Busway work puts home on a precipice

Cancer patient pensioner Margaret Holt in her garden
Cancer patient pensioner Margaret Holt in her garden
Share this article

AN ANGRY resident has hit out at the misery caused by building work which has left a huge drop just metres from her garden fence.

Margaret Holt, from Leigh, says she has endured around six months of constant noise and vibrations during the construction of the controversial guided busway.

Margaret says the deafening noise and shaking has left her unable to open windows at her Hatherway Court home or sit in her garden, while excavators working in Lilford Brook have created an enormous drop to the construction site barely two metres from her boundary.

Margaret also says the noise has left her unable to get the rest she needs while undergoing treatment for cancer and is now angrily seeking compensation from Transport for Greater Manchester (TfGM), the organisation behind the busway.

She said: “I’ve been bombarded by continuous intrusion and vibrations, and this has been going on since May.

“I can’t actually see the work site from my house, but I know how big the drop is because the diggers disappear from view when they start work. I had a structural civil engineer come out last week and when he borrowed my neighbour’s ladder to look over the fence he was visibly shocked at the drop.

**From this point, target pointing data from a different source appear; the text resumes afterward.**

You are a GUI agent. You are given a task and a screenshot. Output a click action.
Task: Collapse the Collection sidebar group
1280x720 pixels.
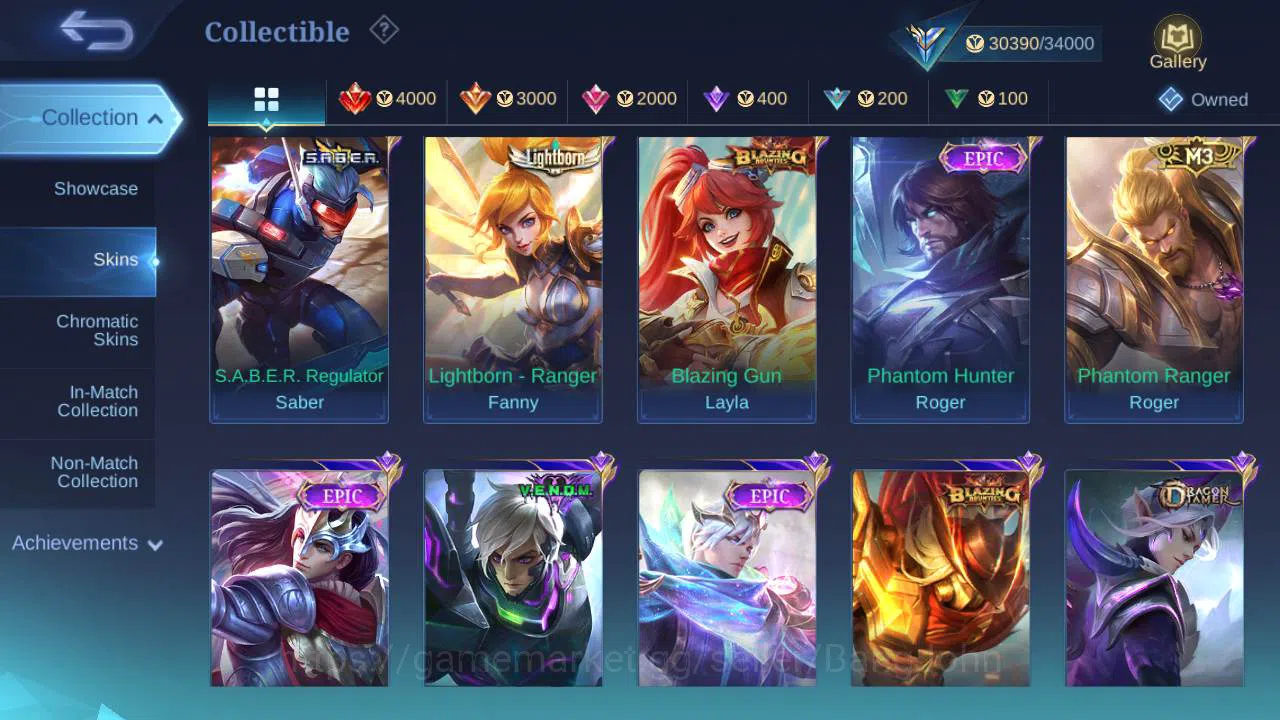[90, 117]
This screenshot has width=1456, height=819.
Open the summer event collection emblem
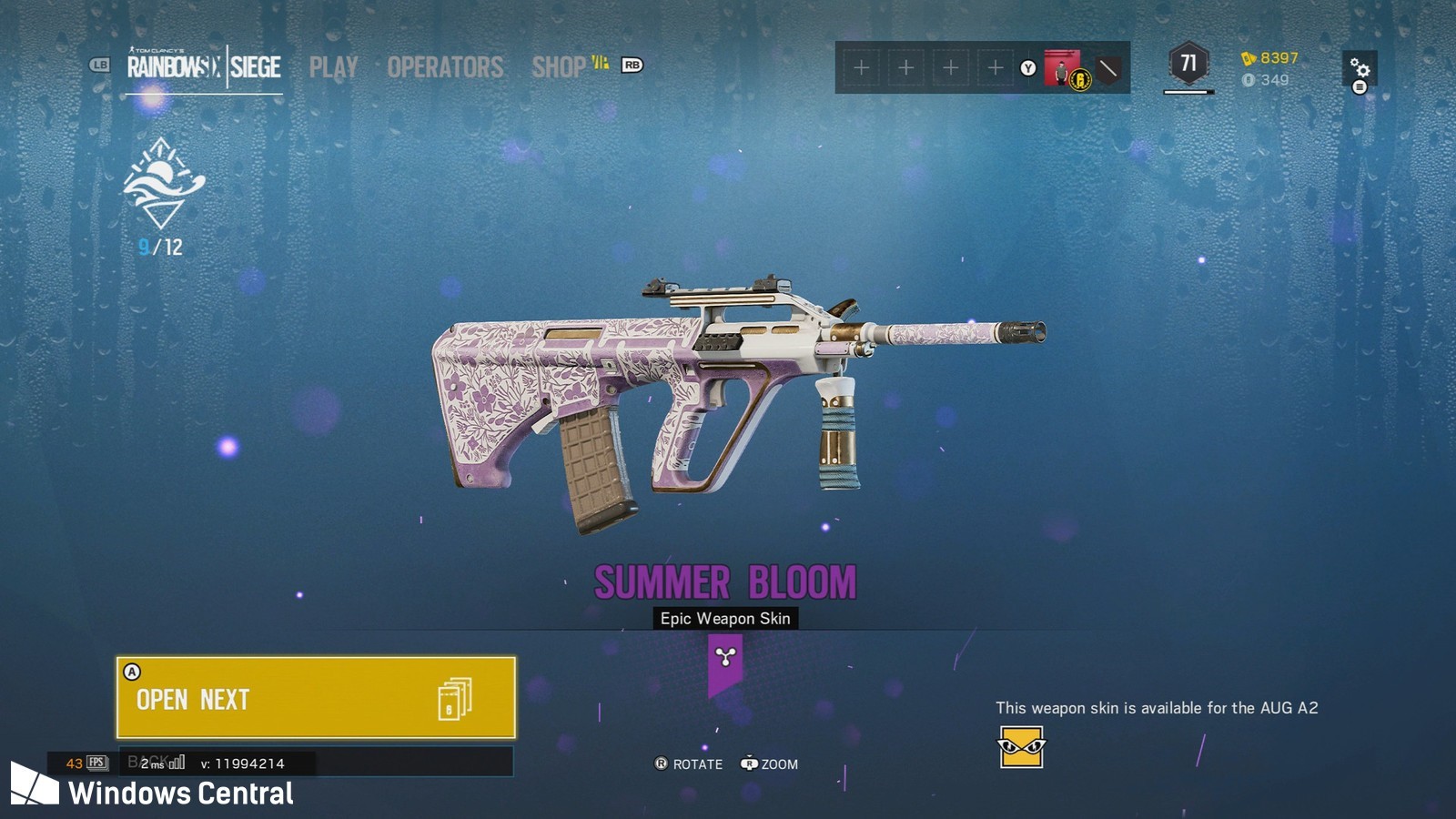[x=162, y=184]
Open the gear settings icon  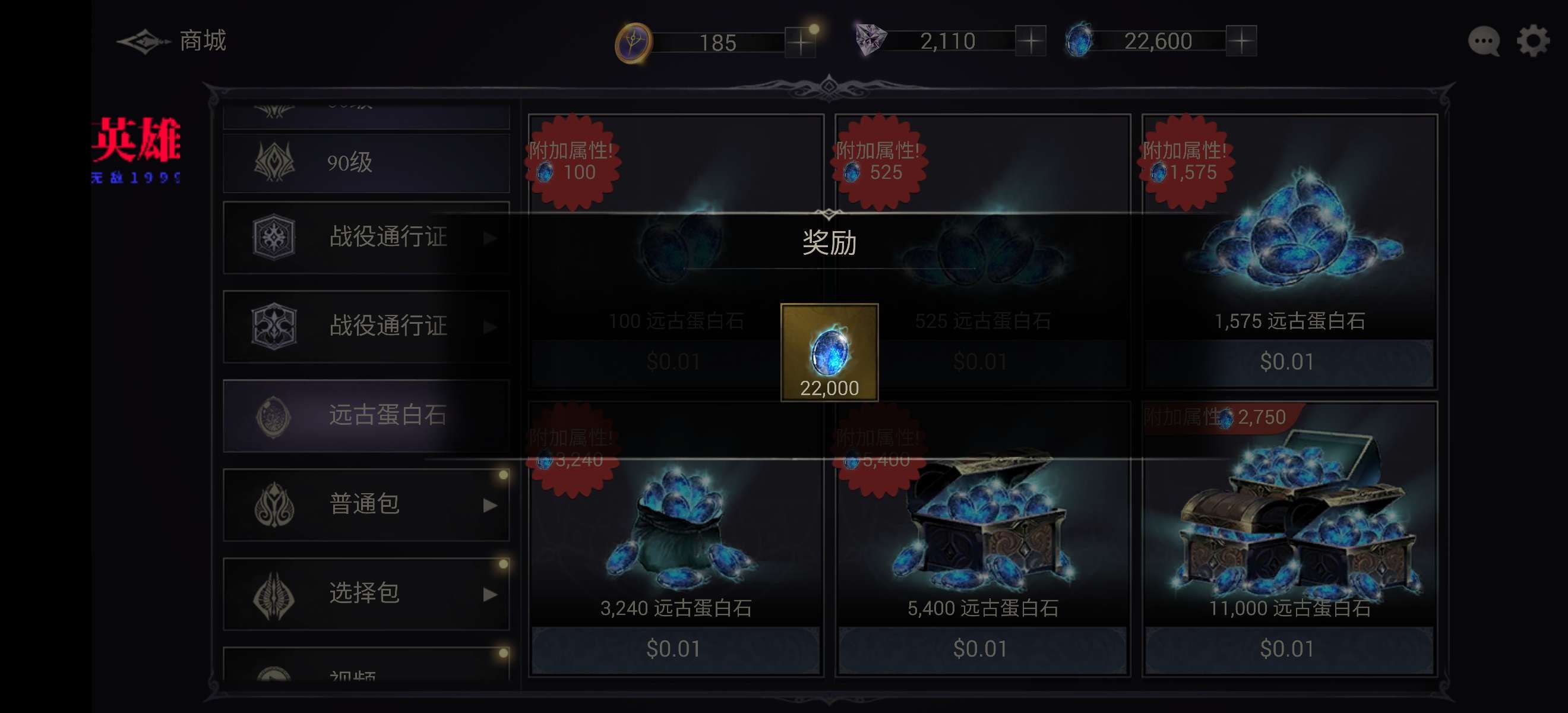tap(1532, 42)

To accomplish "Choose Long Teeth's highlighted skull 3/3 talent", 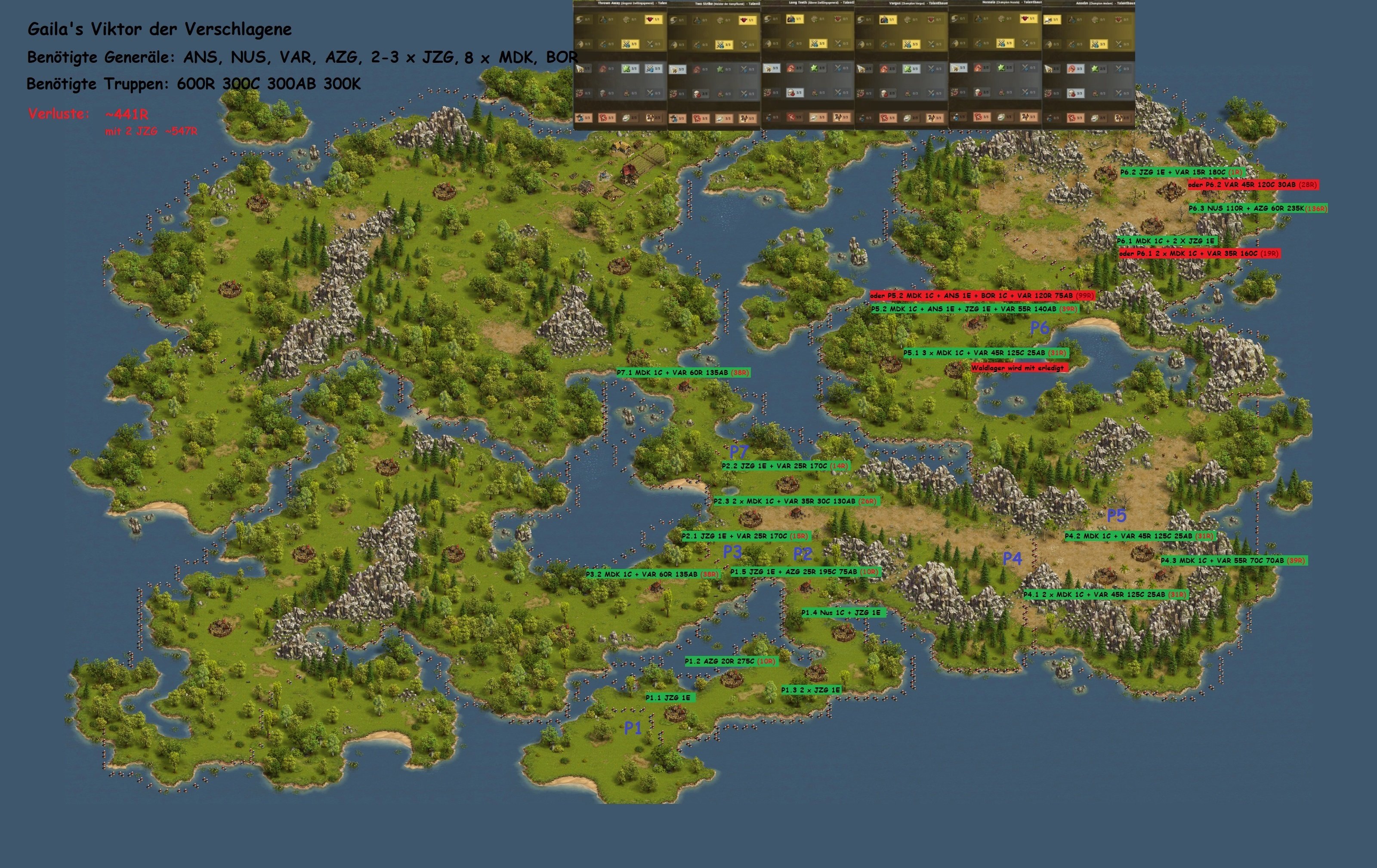I will (794, 92).
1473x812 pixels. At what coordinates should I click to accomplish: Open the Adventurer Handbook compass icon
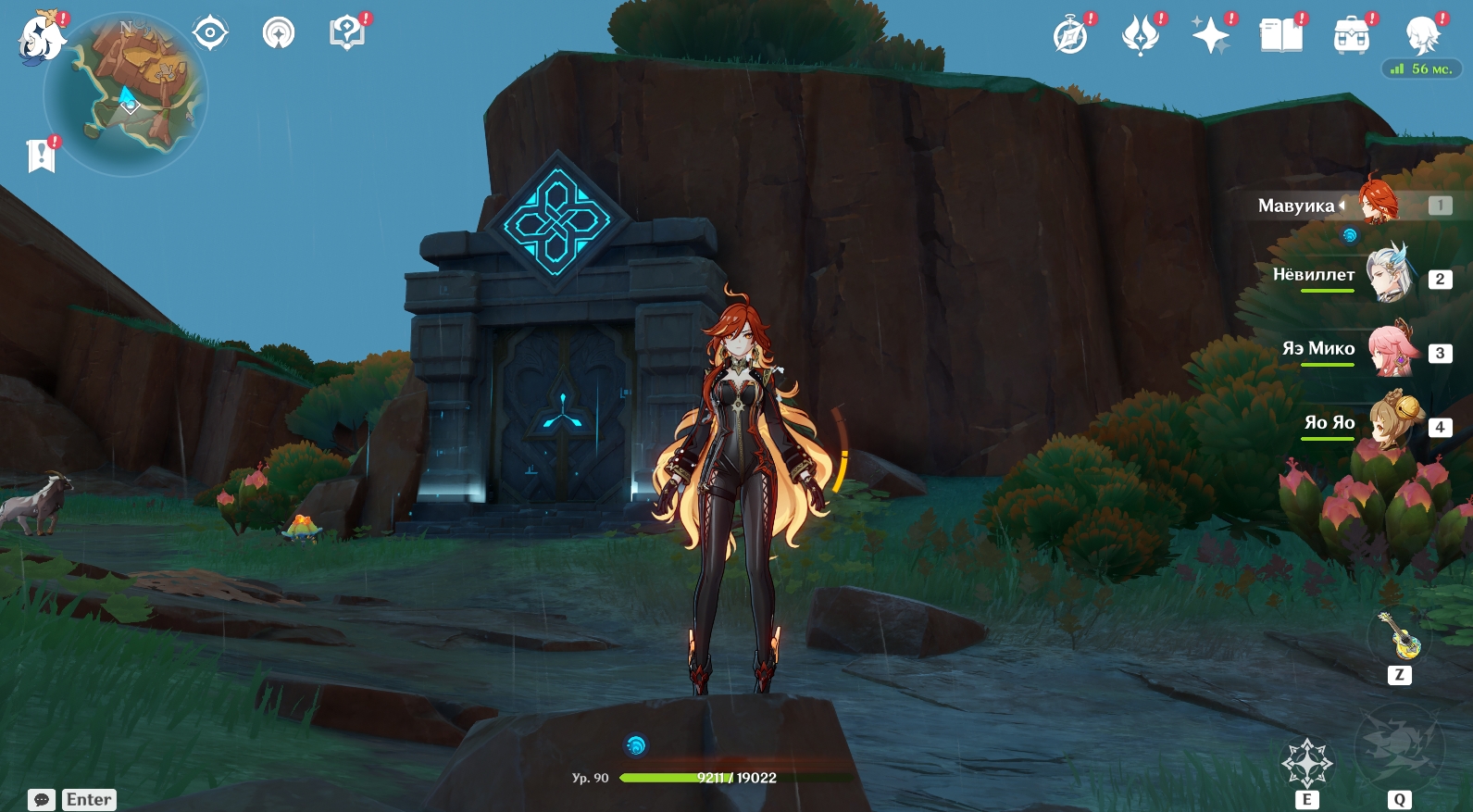point(1070,37)
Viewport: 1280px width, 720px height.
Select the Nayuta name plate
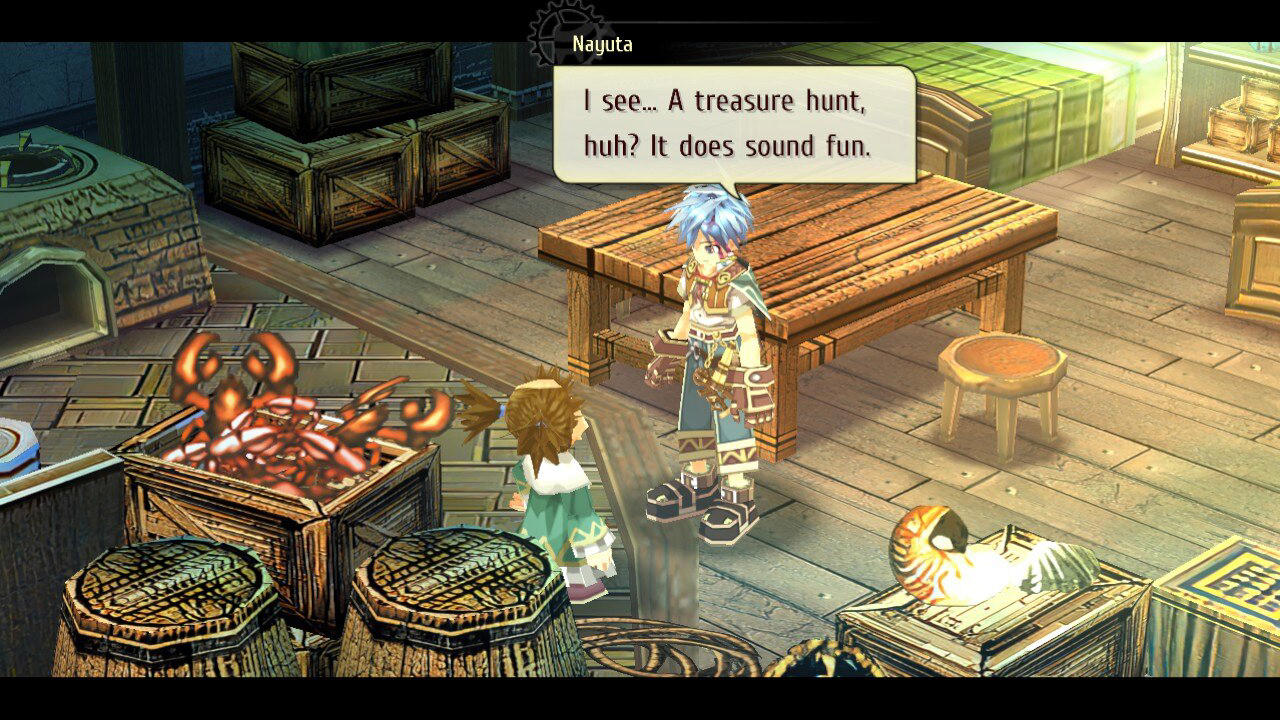click(x=603, y=44)
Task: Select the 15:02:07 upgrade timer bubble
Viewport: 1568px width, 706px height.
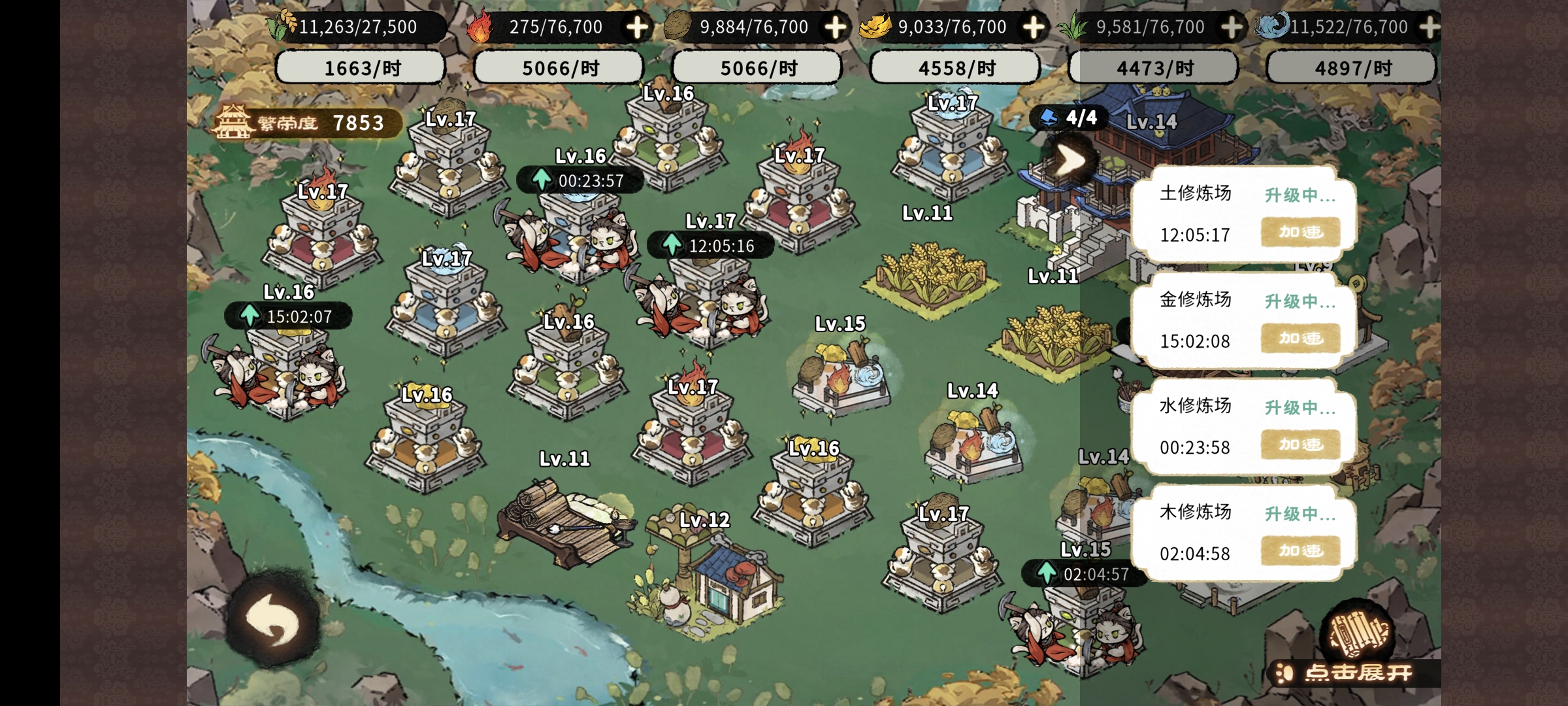Action: (288, 316)
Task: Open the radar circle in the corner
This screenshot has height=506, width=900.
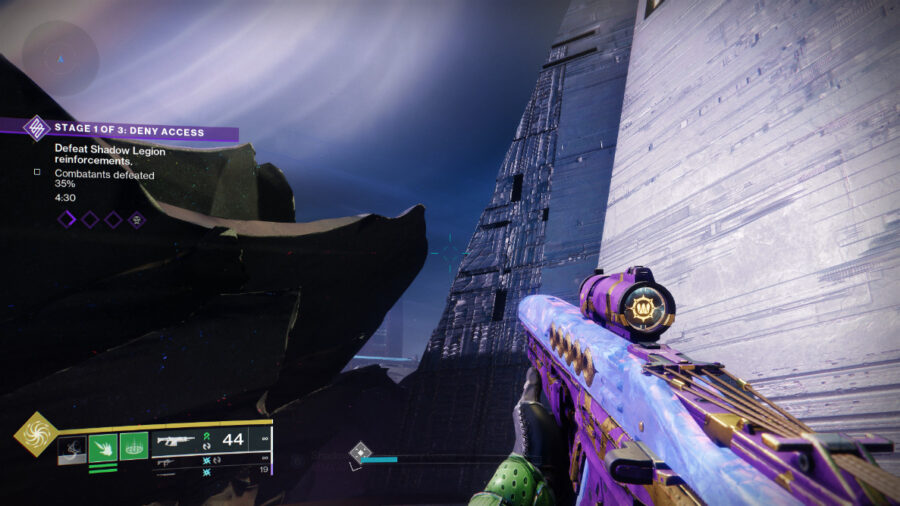Action: [x=60, y=58]
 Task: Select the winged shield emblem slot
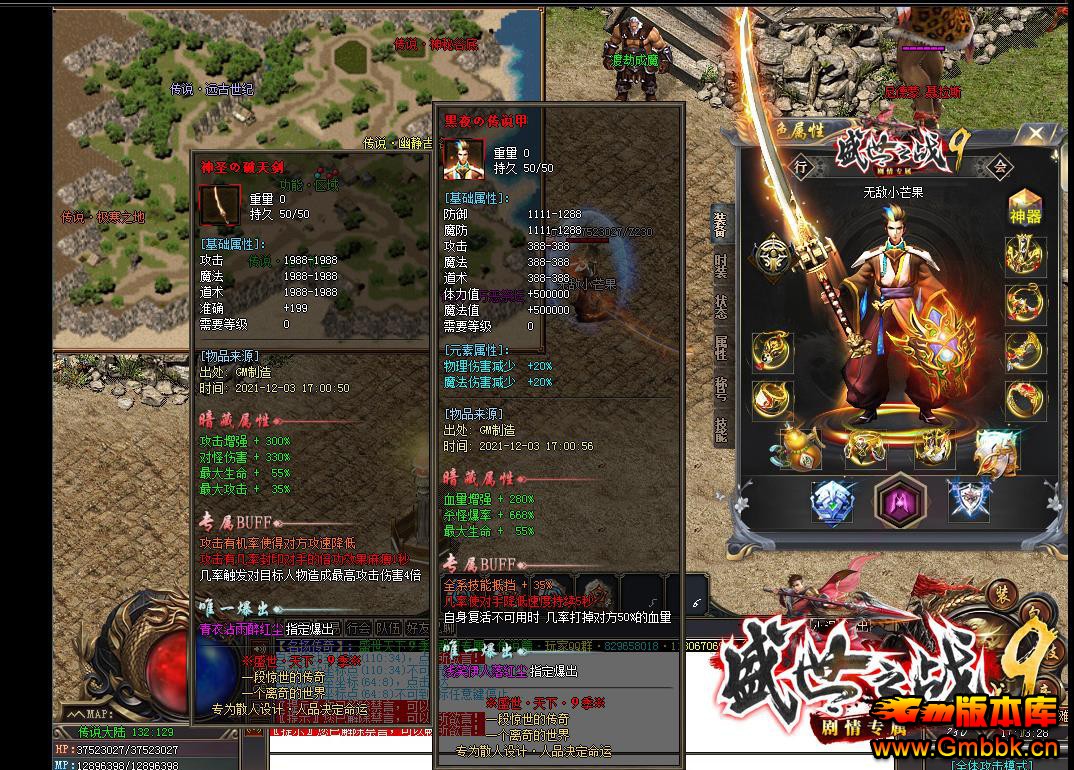(x=968, y=500)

“I’m also undergoing treatment for cancer and I can’t get the rest I need because of the unbearable noise. I know they’ve had trouble in Lilford Brook but they should have looked into that before they started, and it’s also just how long it is taking to do the work.”

Margaret has contacted both TfGM and Leigh MP Andy Burnham about compensation for the disruption, but has been told residents looking to be recompensed should seek independent legal advice.

She said: “I’m a pensioner and can’t afford a solicitor but I really feel I should get something. We’ve had a lovely summer and I haven’t been able to sit out at all, I’ve just lost it.

“This has been going onand off since my diagnosis in February and more concerted work has been happening since April.”

TfGM and contractor Balfour Beatty have responded to Margaret’s complaints by installing noise monitors in her home, but said readings show the construction project has taken place within the agreed regulations for disruption.

A Balfour Beatty spokesman said: “These works are being carried out in accordance with the Construction Code of Practice and the Considerate Constructors Scheme.

“To ensure that our works do not damage or threaten the integrity of any properties along the route we are carefully monitoring the impact of our works, including noise and vibration levels, and we are liaising closely with individual residents.”

A spokesman for TfGM added: “Due to the proximity of this property to the busway works, we arranged for an independent engineer to carry out a structural survey.

“We await the full survey but initial feedback states the property is structurally in a ‘good, sound condition’.

“Advice from Balfour Beatty is that all work is being carried out in accordance with the Construction Code of Practice, with due consideration to the impact on nearby structures and falling with in the legal guidance for noise and vibration.”